▶ [Work instructions]: Between the line containing "Open the Theme dropdown set to macOS" and the line containing "Click the Ratchaithani" lies a run of lines; give that run again exactly, with both of those lines, and nothing else from the entries below.

▶ [Excerpted records]:
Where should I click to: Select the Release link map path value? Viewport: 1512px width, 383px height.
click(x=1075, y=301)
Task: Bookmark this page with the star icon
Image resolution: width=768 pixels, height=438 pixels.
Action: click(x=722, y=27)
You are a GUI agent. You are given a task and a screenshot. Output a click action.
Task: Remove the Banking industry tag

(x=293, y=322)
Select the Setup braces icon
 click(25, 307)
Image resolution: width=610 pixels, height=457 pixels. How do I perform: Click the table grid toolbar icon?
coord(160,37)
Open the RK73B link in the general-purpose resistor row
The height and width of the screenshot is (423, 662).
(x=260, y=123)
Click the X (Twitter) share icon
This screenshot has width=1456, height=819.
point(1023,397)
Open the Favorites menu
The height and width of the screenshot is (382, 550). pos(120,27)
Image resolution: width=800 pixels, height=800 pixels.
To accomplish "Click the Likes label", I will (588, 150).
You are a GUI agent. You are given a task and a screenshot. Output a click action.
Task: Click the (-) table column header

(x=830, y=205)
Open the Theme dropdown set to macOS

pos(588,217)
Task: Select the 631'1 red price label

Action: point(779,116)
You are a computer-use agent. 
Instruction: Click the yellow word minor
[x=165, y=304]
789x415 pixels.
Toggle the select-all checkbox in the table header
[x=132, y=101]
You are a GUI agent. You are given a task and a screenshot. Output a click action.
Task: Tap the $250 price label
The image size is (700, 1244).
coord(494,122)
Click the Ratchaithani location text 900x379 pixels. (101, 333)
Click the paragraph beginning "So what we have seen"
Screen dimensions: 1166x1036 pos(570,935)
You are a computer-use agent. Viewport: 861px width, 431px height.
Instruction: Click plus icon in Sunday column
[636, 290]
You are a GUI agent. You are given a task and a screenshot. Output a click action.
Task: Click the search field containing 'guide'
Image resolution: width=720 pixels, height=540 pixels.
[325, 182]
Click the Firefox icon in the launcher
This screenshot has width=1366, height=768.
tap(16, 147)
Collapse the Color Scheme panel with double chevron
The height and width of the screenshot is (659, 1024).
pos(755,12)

▶ [Problem solution]:
Open the Theme dropdown set to macOS

pos(588,217)
Task: Select the 631'1 red price label

Action: point(779,116)
You are a computer-use agent. 
Instruction: Click the yellow word minor
[x=165, y=304]
789x415 pixels.
Toggle the select-all checkbox in the table header
[x=132, y=101]
You are a GUI agent. You are given a task and a screenshot. Output a click action.
Task: Tap the $250 price label
The image size is (700, 1244).
coord(494,122)
Click the Ratchaithani location text 900x379 pixels. (101, 333)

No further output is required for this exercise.